Stored records
#####

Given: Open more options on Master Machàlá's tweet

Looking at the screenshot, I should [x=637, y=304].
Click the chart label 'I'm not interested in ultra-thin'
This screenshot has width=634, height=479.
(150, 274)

#####

__What the task asks__. Write all of the data above again, exactly as given.

__Solution for this problem__.
Given: Open more options on Master Machàlá's tweet

Looking at the screenshot, I should [x=637, y=304].
Click the chart label 'I'm not interested in ultra-thin'
This screenshot has width=634, height=479.
(150, 274)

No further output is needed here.